On March 2, 2015, the SEC announced an award between $475,000 and $575,000 to a former officer who reported original, high-quality information about a securities fraud that resulted in an SEC enforcement action with sanctions exceeding $1 million. (In the Matter of the Claim of Award, Release No. 74404, March 2, 2015). This marks the first time that a former officer has received an award. In making the award, the SEC noted that it first determined that the claimant had provided original information, and then it considered whether the information was derived from the claimant’s independent knowledge or independent analysis. Rule 21F-4(b)(iii)(A) provides that unless an exception applies, “[t]he Commission will not consider information to be derived from [a whistleblower’s] independent knowledge or independent analysis” if the whistleblower “obtained the information because” the whistleblower was “[a]n officer, director, trustee, or partner of an entity and another person informed you of allegations of misconduct, or you learned the information in connection with the entity’s processes for identifying, reporting, and addressing possible violations of law[,]” 17 C.F.R. §240.21F-4(b)(iii)(A). Here, the claimant’s information was not disqualified because the claimant reported the information to other responsible persons at the entity, or such persons knew about it, at least 120 days before the claimant reported the information to the Commission.

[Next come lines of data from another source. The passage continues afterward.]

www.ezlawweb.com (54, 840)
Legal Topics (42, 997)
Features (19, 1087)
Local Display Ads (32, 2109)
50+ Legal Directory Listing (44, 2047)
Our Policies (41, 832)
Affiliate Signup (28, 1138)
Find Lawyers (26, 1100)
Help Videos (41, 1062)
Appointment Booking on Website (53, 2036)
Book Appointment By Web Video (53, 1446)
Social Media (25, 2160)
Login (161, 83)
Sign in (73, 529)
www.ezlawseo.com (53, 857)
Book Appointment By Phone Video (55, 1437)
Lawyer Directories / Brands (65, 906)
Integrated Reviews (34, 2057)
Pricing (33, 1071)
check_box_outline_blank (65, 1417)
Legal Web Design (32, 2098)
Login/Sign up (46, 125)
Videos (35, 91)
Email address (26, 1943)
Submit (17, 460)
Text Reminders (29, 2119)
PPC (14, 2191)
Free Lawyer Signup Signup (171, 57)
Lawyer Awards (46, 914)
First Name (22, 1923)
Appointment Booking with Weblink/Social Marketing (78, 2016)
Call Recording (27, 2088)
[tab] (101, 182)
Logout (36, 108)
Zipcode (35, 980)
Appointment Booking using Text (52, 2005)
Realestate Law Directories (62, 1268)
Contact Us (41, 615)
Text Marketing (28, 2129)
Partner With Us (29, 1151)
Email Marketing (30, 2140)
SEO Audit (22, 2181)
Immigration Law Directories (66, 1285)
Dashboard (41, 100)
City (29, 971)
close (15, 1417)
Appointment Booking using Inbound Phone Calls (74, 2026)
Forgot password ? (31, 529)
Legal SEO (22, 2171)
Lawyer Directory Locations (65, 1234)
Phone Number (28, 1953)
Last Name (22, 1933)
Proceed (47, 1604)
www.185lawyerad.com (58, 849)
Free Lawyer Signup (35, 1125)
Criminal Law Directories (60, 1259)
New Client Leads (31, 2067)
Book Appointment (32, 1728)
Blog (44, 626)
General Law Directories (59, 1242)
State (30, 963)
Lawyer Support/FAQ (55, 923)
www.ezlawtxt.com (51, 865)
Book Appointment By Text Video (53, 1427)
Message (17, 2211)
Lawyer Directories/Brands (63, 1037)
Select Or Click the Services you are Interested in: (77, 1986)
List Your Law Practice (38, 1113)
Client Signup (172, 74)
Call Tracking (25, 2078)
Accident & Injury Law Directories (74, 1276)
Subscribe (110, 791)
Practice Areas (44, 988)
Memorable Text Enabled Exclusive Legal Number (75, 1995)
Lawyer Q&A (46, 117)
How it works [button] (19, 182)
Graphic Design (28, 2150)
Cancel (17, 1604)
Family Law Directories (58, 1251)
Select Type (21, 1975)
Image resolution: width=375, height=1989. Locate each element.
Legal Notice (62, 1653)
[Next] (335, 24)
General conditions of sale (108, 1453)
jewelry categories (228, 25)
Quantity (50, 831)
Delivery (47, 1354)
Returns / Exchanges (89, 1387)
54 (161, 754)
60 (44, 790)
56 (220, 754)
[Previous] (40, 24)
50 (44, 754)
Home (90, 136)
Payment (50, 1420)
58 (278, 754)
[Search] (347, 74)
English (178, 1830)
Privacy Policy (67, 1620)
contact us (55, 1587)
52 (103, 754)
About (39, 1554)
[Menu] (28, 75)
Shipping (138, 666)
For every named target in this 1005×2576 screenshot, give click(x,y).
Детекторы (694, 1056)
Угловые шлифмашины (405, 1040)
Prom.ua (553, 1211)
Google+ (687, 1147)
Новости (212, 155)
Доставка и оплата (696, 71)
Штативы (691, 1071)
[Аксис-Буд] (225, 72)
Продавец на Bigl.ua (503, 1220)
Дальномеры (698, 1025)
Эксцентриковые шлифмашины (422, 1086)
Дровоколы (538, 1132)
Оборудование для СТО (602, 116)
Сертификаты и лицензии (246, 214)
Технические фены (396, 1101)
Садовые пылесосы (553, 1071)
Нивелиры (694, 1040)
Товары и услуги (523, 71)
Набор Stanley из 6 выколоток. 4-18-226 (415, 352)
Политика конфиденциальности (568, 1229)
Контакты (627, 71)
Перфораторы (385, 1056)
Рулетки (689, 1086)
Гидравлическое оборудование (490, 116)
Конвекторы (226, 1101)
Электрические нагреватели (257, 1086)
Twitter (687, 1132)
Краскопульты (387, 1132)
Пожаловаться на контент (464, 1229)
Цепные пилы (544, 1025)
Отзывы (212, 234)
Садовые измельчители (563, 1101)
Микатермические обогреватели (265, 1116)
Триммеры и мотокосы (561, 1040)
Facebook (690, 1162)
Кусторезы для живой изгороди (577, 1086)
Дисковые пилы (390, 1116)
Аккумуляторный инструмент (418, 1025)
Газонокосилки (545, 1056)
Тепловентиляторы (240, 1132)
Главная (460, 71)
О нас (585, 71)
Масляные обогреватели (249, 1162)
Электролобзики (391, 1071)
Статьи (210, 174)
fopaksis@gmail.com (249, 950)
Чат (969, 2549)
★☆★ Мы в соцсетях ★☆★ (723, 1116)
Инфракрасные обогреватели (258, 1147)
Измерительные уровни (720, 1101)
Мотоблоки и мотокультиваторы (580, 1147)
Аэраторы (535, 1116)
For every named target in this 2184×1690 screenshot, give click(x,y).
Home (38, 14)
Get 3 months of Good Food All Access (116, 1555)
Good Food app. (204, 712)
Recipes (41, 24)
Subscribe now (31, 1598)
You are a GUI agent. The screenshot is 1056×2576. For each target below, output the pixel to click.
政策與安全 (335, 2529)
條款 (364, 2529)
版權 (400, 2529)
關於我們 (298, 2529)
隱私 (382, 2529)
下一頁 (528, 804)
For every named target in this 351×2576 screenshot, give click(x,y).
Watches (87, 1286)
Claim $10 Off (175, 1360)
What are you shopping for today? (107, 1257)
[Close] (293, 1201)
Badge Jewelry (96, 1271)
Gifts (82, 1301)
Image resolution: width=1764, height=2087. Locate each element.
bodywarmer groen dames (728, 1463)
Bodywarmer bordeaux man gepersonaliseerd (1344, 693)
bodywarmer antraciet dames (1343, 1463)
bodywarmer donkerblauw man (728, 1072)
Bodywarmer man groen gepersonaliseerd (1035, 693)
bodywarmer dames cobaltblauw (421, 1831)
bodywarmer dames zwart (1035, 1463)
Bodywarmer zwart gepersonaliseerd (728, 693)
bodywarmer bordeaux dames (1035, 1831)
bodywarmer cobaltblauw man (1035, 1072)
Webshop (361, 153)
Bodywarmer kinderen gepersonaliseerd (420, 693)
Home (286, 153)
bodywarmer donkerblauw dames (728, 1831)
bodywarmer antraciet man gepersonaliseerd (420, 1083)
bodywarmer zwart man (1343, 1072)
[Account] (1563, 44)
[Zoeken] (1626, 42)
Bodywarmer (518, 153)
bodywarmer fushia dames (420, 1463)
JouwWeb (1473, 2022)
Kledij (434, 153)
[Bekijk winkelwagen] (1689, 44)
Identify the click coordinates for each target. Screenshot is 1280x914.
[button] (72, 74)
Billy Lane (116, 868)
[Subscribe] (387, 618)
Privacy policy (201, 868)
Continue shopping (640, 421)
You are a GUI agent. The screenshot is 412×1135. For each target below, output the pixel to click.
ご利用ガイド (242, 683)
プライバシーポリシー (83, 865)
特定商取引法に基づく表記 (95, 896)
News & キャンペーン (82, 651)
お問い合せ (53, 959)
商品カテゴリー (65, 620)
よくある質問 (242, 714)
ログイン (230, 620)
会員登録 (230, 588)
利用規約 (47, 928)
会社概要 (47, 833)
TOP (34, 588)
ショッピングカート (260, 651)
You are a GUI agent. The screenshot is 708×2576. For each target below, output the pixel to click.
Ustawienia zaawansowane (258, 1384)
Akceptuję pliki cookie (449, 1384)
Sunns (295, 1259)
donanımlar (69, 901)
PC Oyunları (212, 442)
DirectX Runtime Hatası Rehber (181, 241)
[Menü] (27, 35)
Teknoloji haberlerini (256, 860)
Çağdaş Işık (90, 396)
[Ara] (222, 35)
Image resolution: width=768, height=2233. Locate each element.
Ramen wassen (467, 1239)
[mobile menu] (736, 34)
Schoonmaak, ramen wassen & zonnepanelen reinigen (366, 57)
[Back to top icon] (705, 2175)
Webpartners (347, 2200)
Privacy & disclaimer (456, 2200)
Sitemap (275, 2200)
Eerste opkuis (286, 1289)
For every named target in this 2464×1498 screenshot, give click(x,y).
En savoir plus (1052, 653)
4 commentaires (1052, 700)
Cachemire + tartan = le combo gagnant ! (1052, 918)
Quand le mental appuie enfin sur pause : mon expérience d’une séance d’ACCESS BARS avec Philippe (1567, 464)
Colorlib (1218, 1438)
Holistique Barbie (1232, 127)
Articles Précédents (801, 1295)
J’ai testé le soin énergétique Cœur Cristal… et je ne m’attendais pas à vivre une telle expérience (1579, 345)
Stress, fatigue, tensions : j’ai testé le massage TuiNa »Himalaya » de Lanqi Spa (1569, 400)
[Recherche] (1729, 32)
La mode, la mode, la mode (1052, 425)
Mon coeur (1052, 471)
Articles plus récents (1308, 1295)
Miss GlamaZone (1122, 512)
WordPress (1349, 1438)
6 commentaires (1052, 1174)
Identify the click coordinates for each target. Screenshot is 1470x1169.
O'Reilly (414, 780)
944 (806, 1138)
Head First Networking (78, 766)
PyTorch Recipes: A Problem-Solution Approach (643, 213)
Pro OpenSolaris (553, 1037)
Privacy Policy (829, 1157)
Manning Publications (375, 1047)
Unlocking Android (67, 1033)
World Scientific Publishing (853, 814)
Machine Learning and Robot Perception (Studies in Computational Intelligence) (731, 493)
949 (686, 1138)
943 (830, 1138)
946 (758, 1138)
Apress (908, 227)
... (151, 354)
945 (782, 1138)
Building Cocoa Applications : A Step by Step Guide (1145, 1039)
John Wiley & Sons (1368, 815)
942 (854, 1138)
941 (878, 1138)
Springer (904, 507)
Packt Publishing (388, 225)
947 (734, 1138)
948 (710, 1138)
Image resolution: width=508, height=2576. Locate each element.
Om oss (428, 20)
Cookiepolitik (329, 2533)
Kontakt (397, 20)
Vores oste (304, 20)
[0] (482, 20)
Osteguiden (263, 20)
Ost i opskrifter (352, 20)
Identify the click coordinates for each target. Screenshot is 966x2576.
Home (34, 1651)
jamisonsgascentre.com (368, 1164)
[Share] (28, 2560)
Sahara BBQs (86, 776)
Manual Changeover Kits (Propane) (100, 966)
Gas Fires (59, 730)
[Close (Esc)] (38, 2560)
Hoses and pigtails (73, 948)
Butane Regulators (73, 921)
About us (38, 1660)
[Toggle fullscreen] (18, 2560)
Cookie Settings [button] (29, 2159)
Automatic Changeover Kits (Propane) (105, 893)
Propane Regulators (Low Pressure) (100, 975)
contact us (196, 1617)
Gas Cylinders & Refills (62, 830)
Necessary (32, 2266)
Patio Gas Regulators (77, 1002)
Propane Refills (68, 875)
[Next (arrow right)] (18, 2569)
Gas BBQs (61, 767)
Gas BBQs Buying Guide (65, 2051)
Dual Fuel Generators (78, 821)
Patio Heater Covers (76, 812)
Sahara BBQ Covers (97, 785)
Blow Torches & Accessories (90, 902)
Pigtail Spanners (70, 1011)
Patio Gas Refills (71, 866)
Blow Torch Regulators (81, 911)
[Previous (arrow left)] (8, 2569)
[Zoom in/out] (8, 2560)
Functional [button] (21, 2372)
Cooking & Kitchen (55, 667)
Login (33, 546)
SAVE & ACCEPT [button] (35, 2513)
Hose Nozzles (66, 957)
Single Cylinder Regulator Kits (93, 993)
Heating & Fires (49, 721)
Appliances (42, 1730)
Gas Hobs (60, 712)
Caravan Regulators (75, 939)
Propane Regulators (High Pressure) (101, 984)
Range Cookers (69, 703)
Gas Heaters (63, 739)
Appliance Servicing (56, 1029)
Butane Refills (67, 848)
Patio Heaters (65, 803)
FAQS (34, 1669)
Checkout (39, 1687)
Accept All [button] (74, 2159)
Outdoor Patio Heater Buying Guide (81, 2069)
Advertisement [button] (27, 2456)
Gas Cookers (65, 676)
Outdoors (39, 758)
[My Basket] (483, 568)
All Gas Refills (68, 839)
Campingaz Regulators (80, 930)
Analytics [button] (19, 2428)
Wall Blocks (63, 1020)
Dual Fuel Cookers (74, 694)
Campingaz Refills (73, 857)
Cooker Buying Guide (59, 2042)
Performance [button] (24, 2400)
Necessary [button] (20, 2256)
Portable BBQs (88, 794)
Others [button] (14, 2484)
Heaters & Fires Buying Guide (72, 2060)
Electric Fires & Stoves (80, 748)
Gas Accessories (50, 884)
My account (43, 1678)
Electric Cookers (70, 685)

Andrew Ceresney, the Director of SEC’s Division of Enforcement, in commenting on the award, stated that “Corporate officers have front-row seats overseeing the activities of their companies, and this particular officer should be commended for stepping up to report a securities law violation when it became apparent that the company’s internal compliance system was not functioning well enough to address it.” This most recent award should serve as a reminder to companies that whistleblowers can be found at any level, and a company’s failure to address internally reported potential fraud within 120 days can result in the report being made to the SEC.